Count every line in the following entries that holds the word "will". Only the number should be given.

**Records contained in a dataset:**
= Beginning of Section =

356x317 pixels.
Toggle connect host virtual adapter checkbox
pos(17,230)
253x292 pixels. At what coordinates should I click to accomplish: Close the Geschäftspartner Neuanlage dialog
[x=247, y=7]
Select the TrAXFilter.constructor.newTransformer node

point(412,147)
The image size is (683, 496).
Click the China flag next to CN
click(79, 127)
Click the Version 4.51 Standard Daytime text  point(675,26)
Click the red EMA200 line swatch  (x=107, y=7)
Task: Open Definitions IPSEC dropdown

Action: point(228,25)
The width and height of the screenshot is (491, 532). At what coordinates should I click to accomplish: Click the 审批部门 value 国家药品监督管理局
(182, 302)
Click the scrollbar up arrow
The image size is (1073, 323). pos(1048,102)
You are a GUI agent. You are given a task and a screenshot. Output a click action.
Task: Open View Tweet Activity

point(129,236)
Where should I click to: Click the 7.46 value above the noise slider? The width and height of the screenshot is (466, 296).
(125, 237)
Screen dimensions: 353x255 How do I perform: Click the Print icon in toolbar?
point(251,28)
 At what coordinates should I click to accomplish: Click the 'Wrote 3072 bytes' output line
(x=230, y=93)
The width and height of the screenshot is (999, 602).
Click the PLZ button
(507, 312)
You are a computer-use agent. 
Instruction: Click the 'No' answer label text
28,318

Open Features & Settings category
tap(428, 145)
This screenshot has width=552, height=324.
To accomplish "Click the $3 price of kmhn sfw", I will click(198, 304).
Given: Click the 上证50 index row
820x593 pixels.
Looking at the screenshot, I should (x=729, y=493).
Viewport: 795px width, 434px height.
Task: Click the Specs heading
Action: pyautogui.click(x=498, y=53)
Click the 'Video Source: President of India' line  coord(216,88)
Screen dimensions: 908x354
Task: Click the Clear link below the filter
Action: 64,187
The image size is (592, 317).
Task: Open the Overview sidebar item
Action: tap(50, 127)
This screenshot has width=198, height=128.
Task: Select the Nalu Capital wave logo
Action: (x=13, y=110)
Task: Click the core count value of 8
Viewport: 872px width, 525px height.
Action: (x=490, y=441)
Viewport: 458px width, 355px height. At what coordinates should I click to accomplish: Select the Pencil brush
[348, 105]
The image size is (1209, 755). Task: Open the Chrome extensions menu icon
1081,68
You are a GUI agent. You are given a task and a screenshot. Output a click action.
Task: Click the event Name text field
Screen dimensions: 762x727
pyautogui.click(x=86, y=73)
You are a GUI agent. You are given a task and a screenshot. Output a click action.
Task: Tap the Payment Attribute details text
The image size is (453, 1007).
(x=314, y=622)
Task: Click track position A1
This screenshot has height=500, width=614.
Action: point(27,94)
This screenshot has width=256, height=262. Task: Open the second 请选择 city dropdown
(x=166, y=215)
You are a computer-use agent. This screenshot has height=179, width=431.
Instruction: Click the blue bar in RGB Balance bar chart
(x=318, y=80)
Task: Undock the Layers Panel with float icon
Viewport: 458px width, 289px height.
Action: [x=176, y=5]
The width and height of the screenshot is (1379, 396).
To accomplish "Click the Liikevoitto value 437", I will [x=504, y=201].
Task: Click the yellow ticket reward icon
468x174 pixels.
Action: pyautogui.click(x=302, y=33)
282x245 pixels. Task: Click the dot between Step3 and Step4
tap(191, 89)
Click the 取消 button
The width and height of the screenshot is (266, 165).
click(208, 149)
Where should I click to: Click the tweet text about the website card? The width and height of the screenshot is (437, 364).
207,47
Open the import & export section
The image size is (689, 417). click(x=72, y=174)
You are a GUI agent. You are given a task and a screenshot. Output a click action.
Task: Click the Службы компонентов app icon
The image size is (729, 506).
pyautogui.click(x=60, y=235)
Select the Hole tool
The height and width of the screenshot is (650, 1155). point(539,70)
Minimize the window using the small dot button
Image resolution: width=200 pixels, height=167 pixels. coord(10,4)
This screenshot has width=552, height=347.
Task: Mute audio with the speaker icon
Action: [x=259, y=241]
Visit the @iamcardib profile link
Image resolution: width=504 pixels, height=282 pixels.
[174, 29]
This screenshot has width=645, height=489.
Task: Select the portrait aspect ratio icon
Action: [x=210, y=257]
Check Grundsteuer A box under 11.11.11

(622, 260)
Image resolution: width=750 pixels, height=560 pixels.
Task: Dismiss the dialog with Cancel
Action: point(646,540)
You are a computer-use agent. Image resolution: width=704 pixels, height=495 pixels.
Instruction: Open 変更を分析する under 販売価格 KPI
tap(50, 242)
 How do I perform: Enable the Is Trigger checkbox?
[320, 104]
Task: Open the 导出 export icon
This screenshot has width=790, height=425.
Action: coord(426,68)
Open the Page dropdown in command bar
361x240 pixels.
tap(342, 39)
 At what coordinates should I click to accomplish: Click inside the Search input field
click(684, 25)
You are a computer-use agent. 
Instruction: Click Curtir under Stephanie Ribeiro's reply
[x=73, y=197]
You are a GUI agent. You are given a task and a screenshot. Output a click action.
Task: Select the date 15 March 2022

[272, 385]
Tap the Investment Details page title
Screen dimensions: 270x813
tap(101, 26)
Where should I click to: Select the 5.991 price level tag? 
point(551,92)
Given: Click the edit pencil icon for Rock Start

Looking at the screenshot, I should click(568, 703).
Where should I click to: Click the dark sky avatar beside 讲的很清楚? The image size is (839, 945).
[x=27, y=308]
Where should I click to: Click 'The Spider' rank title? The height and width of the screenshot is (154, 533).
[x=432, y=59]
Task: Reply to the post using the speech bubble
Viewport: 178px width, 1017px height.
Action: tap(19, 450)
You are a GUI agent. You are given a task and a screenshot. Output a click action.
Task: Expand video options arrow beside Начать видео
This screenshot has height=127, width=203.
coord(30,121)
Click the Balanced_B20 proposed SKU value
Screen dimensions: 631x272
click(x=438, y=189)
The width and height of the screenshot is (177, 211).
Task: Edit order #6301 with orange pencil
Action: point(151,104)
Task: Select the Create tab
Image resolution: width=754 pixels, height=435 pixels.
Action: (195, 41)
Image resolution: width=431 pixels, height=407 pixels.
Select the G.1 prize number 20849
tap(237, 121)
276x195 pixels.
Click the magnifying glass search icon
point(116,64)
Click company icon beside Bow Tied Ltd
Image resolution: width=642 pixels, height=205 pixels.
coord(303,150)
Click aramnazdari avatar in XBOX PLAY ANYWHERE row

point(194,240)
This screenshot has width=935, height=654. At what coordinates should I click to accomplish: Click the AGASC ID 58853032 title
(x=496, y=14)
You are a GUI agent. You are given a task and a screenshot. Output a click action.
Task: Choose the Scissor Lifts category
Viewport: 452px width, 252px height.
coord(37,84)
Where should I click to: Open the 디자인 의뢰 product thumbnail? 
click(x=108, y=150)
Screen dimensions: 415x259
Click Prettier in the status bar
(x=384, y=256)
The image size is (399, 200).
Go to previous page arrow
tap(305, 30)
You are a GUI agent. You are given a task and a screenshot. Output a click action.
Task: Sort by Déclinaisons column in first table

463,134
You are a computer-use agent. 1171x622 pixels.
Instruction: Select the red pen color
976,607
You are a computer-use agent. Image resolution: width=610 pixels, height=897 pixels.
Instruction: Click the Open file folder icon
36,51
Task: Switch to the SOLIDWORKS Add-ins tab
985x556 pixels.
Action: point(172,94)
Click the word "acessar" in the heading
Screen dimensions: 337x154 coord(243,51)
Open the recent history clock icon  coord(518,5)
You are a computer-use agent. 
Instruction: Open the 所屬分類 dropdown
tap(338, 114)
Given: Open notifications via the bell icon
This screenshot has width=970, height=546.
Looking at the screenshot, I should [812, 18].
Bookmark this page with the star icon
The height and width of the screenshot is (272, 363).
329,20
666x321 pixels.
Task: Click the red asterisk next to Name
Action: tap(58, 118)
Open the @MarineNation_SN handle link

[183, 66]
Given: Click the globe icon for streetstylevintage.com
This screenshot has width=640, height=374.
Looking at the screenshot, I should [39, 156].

= End of Section =

**Exercise solution:** 2